» **Supplied data**:
************
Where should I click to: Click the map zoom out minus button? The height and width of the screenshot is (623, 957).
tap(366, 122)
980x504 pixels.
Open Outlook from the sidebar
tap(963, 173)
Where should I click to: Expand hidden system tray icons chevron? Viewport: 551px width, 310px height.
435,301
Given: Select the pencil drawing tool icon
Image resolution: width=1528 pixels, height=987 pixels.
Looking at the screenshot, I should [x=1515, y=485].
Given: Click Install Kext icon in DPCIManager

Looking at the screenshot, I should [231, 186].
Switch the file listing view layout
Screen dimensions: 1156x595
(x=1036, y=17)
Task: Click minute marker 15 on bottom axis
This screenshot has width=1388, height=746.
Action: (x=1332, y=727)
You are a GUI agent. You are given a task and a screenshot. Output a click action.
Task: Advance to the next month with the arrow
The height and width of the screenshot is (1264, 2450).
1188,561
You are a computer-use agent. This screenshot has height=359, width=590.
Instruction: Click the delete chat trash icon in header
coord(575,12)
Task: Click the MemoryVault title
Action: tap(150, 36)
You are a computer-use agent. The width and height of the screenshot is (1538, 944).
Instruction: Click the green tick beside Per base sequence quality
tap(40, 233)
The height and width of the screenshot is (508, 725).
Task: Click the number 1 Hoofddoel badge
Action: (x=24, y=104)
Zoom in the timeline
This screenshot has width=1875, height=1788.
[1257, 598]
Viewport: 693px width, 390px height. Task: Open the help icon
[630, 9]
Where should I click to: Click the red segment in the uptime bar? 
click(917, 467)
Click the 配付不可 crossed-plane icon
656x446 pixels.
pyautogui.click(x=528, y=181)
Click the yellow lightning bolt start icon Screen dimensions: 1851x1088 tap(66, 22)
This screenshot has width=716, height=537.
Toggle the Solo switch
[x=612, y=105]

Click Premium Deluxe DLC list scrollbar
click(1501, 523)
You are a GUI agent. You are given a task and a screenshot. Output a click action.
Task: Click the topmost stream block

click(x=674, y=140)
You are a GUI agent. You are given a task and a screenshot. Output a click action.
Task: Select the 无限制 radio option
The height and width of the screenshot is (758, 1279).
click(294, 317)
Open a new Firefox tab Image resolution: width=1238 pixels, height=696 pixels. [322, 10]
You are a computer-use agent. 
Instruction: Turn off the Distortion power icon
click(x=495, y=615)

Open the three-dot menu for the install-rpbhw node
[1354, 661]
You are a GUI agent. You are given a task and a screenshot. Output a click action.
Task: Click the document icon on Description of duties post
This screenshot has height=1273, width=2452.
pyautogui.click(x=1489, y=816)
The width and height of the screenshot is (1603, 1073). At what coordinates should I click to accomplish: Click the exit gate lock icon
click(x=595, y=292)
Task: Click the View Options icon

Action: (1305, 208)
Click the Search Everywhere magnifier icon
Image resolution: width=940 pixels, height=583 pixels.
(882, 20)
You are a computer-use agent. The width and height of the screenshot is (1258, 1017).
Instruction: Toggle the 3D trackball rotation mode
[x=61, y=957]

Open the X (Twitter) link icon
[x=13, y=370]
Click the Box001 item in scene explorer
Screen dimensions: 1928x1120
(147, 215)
************
» **To do**: Print, from the entries above, the line with "Instruction: Click the green", the line with "This screenshot has width=716, height=537." and all lines between them, exactly and with nothing else.

» **Result of the task**:
Instruction: Click the green tick beside Per base sequence quality
tap(40, 233)
The height and width of the screenshot is (508, 725).
Task: Click the number 1 Hoofddoel badge
Action: (x=24, y=104)
Zoom in the timeline
This screenshot has width=1875, height=1788.
[1257, 598]
Viewport: 693px width, 390px height. Task: Open the help icon
[630, 9]
Where should I click to: Click the red segment in the uptime bar? 
click(917, 467)
Click the 配付不可 crossed-plane icon
656x446 pixels.
pyautogui.click(x=528, y=181)
Click the yellow lightning bolt start icon Screen dimensions: 1851x1088 tap(66, 22)
This screenshot has width=716, height=537.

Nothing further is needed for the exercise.